Zorba wrote:The point about going to McDonald's that you're all missing is that it's a cultural experience, not just greasy food. This is difficult to understand if you normally consider a cultural experience to be the opera house, or an independent film festival, or the locally-managed fairtrade-coffee house.
Opera?!
I'm sorry if I somehow made you believe that I'm some sort of upper class stiff upper-lip kind of person - I was raised in a working class family with a drinking, abusive father until the age of seven, when my parents divorced, and after that one could've hoped for the better but that didnae happen... I tell you, my background has nothing to do with "fine art culture"... The only reason I study at university and have the opportunity to work and study at fancy places today is my own bloody determination to get awa' from the shitty background I was presented with when entering this world. My grandparents, sisters,my mother and uncle, as well as my Scottish Gaelic relatives are the only good things about my background...
I can see what you mean by saying that McDonalds is a "cultural" experience for the working-class family, and to some point I do agree, but saying that McDonalds is a five time's cheaper alternative to the French restaurant is using just as many stereotypes as you say I do; being rich doesn't mean you don't cook or don't work hard or only eat out, just as little as being working-class mean that you only enjoy soccer, beer and "other barbaric activites".
Zorba wrote:If you are working twelve-hour shifts in a dead-end minimum-wage or below minimum-wage job - as many people in this country do - and come home and have to provide for a family, it's expensive and time-consuming and requires knowledge to buy natural ingredients and prepare food from them. It's much easier to go to the nearby McDonald's, which provides fast, quick service at a relatively low cost. This also gives you a chance to interact with the community and it gives your kids a sense that they are seeing the world beyond the four walls of their house that they see every day, at a price five times cheaper than the French restaurant up the road.

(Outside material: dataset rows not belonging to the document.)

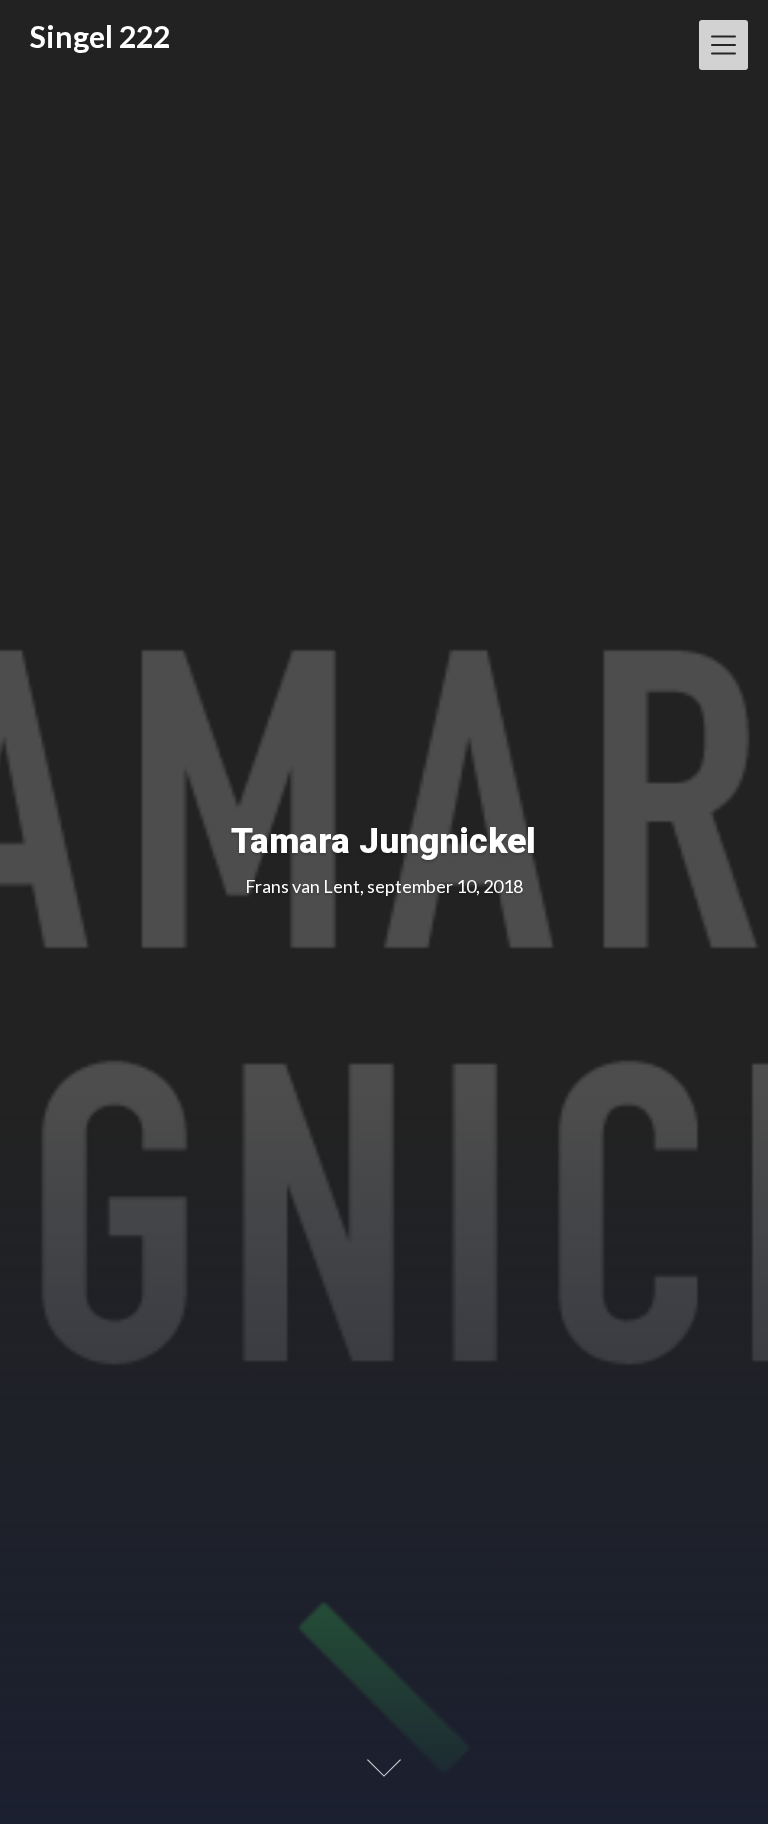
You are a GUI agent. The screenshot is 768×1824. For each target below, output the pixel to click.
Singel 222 (100, 37)
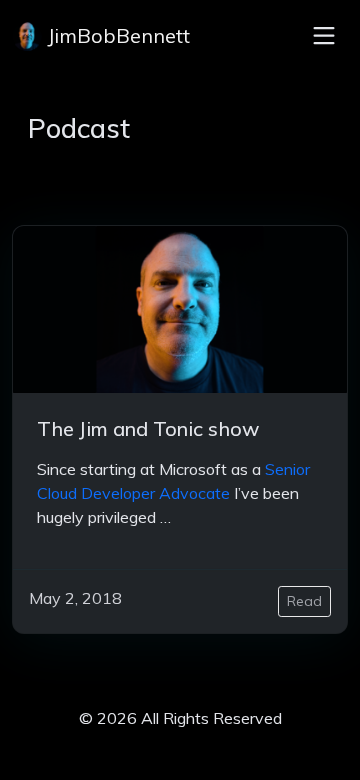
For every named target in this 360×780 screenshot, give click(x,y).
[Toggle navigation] (324, 36)
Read (304, 601)
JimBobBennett (116, 35)
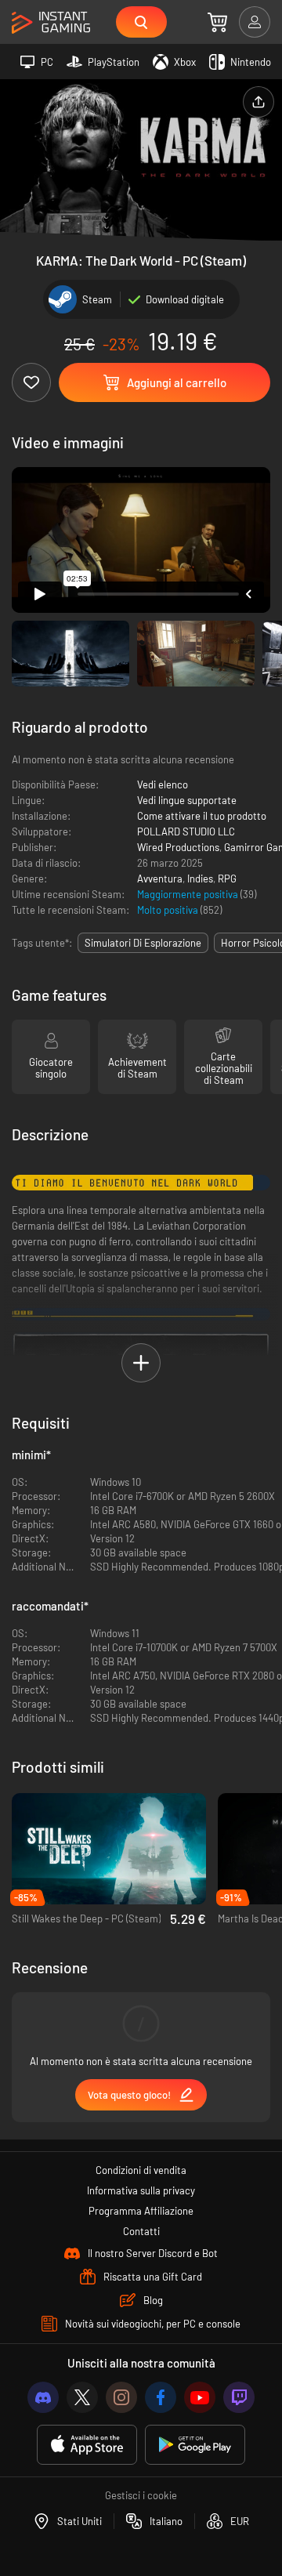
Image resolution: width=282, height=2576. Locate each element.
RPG (227, 878)
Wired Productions (178, 847)
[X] (82, 2397)
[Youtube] (199, 2397)
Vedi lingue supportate (187, 800)
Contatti (141, 2231)
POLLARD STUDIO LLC (186, 831)
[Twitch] (239, 2397)
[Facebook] (160, 2397)
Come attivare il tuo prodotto (201, 816)
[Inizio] (51, 23)
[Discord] (43, 2397)
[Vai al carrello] (217, 22)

In a working-class family it's more often cheaper to cook your own damn food, even if you have three jobs and seventy thousand chores to do - eating out will always be expensive, no matter what palce you consider a restaurant, for someone with little money - believe me, my mother would re-use and make food of stuffs you wouldn't imagine one could turn into food before taking us to McDonalds or Burger King as they - to my family - was expensive restaurants as well...
Zorba wrote:Eoghan purports to understand the psychology of "Mr Average Joe". He presumes that the psychology is a very simple one and mocks it. He presumes that everyone who does not think like him thinks the same way.
I beg you pardon, but somehow you must have misunderstood me - and I think I know why - by using the term Average Joe, I was really referring to everyone on this fricking planet, because human beings are nothing but ego-centrical creatures and will inevitably do what's best for them before doing what's best for the world. This applies to everyone from the corporate manager to the homeless guy in the street, although he in my opinion has a bigger right to be egoistic than eg. Wall Street guys...
Zorba wrote:To try and suppose that we know all the right answers, and those who differ from us have a simple, "greedy" psychology is egoism. If we are really interested in doing good in the world, we have to start at the level of the individual experiences and expectations of individuals, not the authoritarian top-down "I know what is best for you because you can't think for yourself."
I agree with you to 100 % per cent.
And, ehem, no, I don't believe I have the answers on how we could best serve this planet, even if it looks like you're trying to make it sound as if this is indeed the case, meaning that I'm nothing but a spoiled, knows-it-all that I really should just shut it.